Text and item location entries:
========

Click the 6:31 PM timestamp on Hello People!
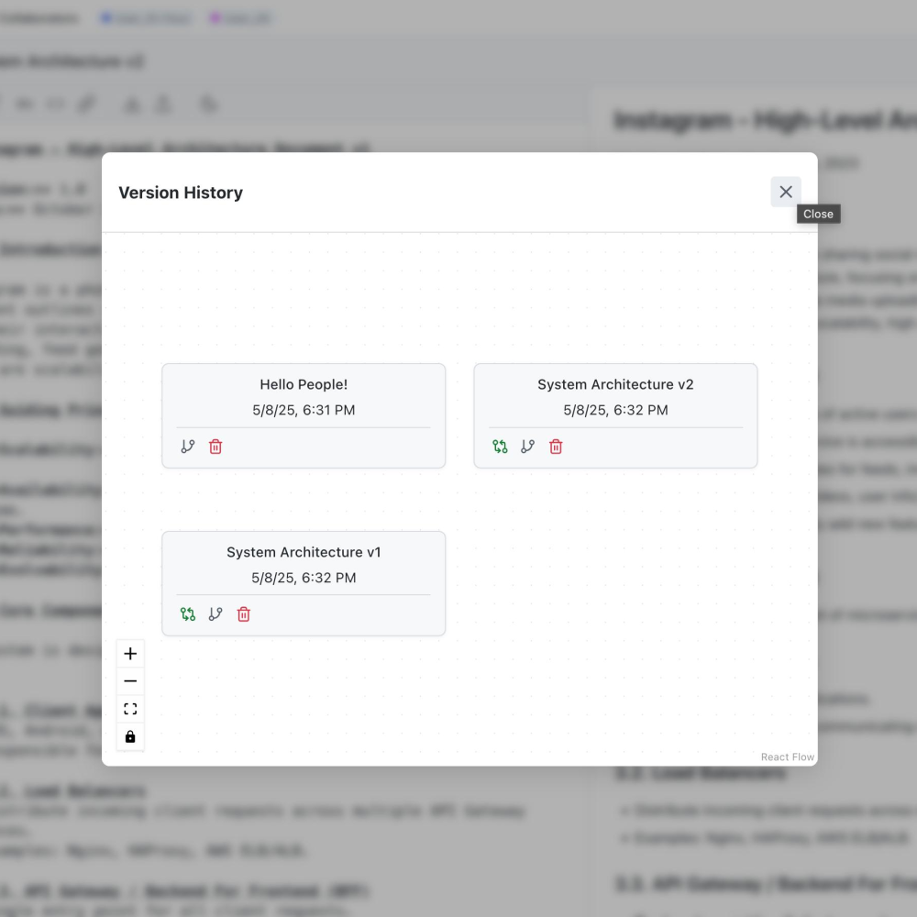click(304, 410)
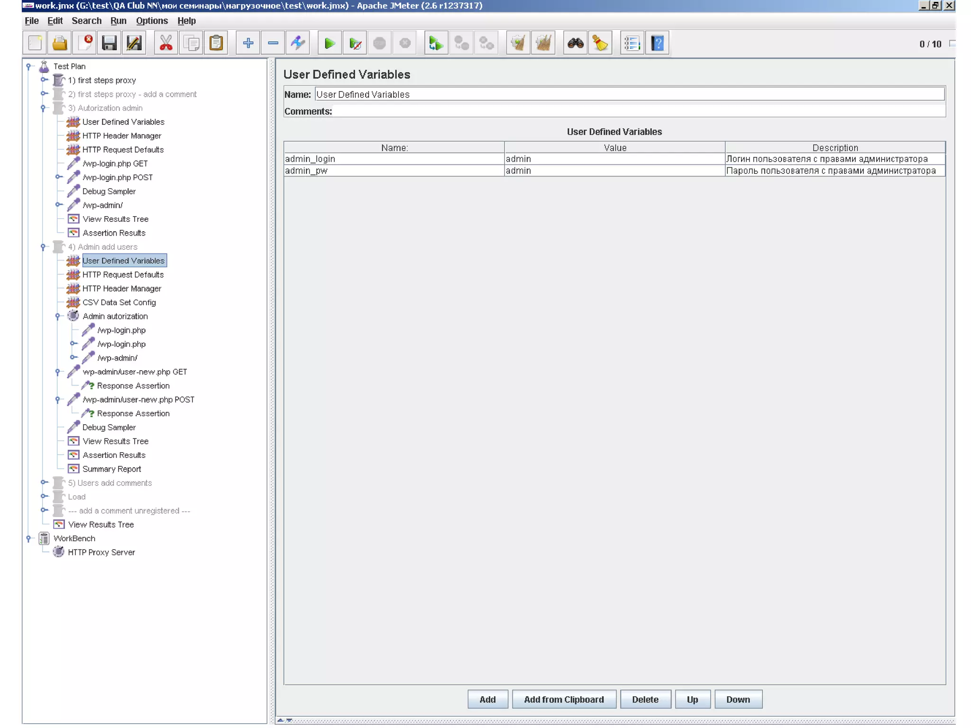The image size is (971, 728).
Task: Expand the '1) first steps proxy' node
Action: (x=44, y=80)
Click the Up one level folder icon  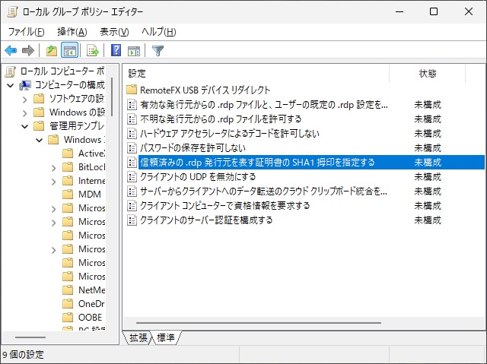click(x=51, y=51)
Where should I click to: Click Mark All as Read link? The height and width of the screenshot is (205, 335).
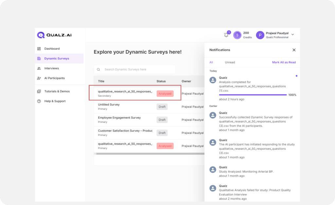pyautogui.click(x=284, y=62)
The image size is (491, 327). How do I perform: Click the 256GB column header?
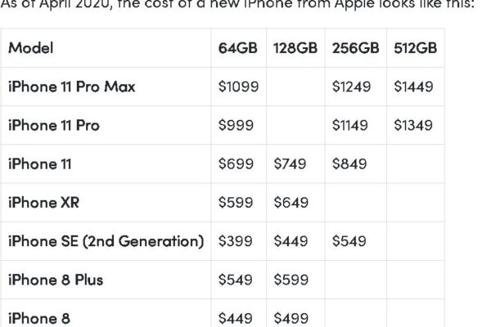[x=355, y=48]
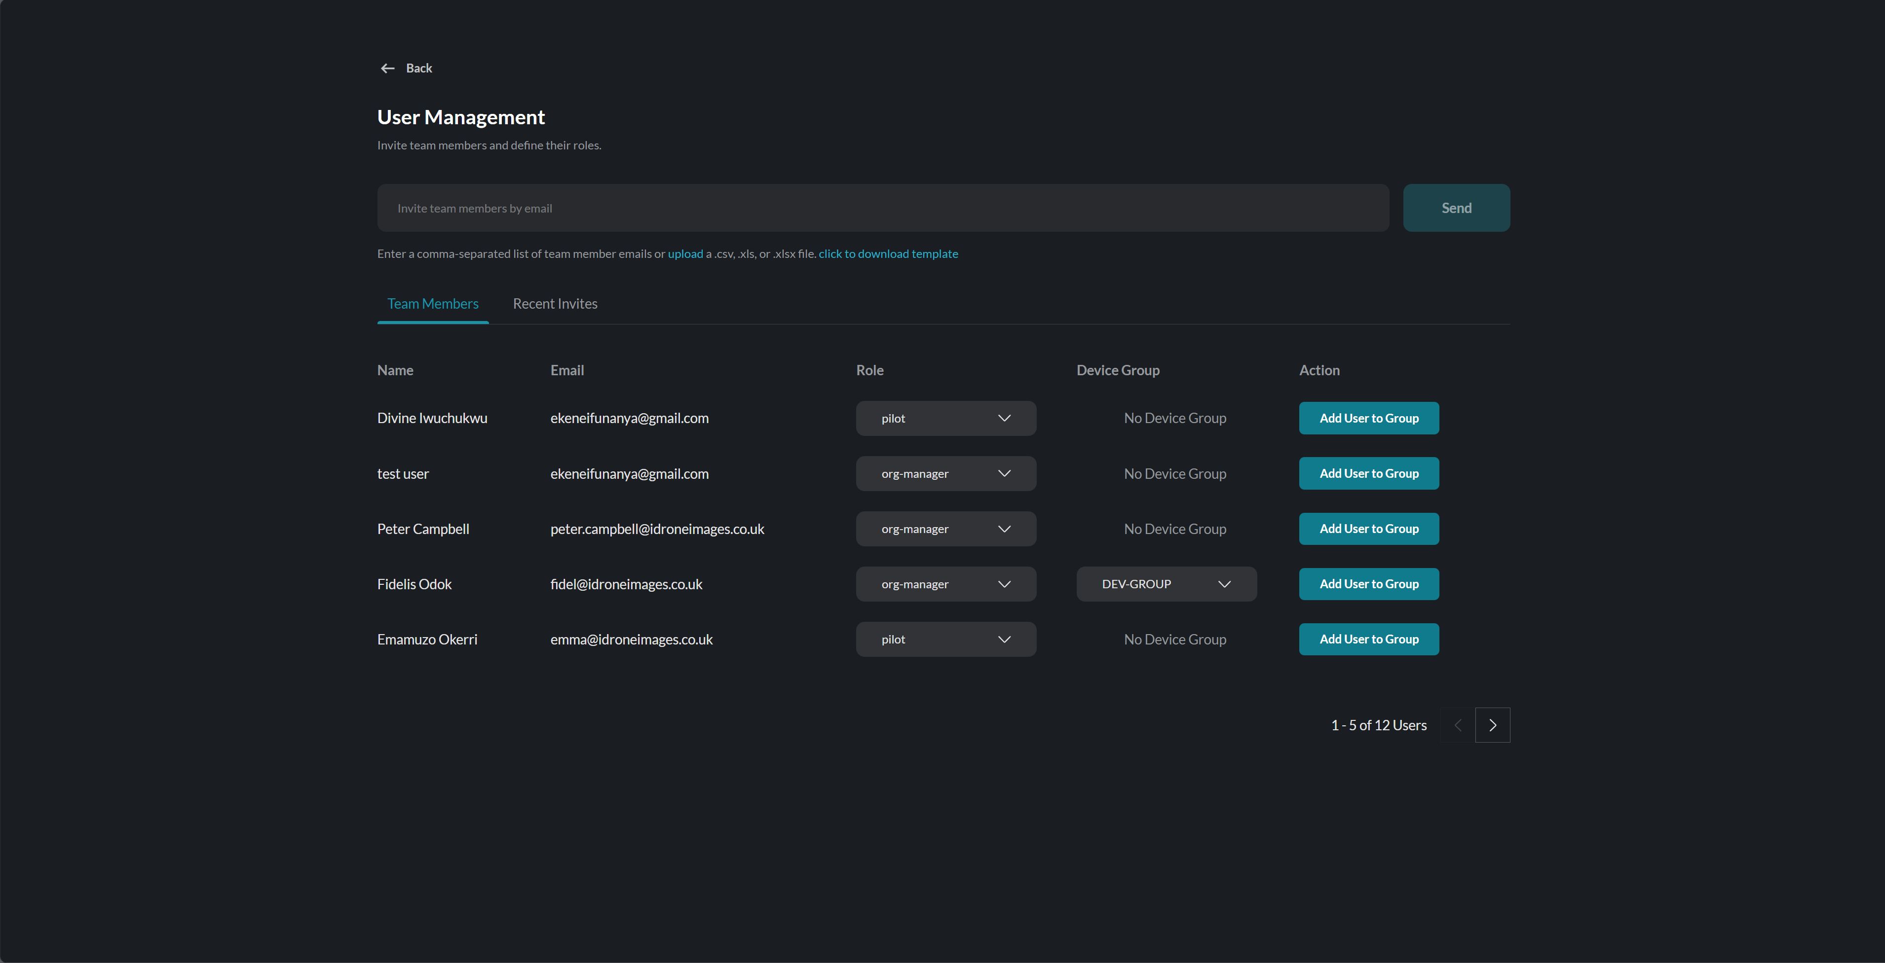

========

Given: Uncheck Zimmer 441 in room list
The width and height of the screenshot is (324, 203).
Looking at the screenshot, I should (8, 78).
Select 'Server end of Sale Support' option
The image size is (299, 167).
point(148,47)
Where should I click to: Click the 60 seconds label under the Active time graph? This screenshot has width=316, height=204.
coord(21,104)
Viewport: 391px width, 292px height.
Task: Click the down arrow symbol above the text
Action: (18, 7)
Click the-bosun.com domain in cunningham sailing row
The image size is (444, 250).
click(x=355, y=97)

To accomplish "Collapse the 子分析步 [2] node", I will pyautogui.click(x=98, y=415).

========

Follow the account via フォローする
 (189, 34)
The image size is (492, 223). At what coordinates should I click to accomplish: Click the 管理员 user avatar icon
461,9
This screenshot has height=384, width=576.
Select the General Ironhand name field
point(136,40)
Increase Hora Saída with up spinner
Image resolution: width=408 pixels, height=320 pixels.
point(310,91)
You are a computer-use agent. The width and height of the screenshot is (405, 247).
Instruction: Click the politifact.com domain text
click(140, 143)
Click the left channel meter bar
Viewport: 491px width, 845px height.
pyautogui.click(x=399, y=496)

========

* **Given instruction**
Gather each line from the items above that contains the word "accomplish", and copy those lines in full.

* **Result of this exercise**
To accomplish "Collapse the 子分析步 [2] node", I will pyautogui.click(x=98, y=415).
The image size is (492, 223). At what coordinates should I click to accomplish: Click the 管理员 user avatar icon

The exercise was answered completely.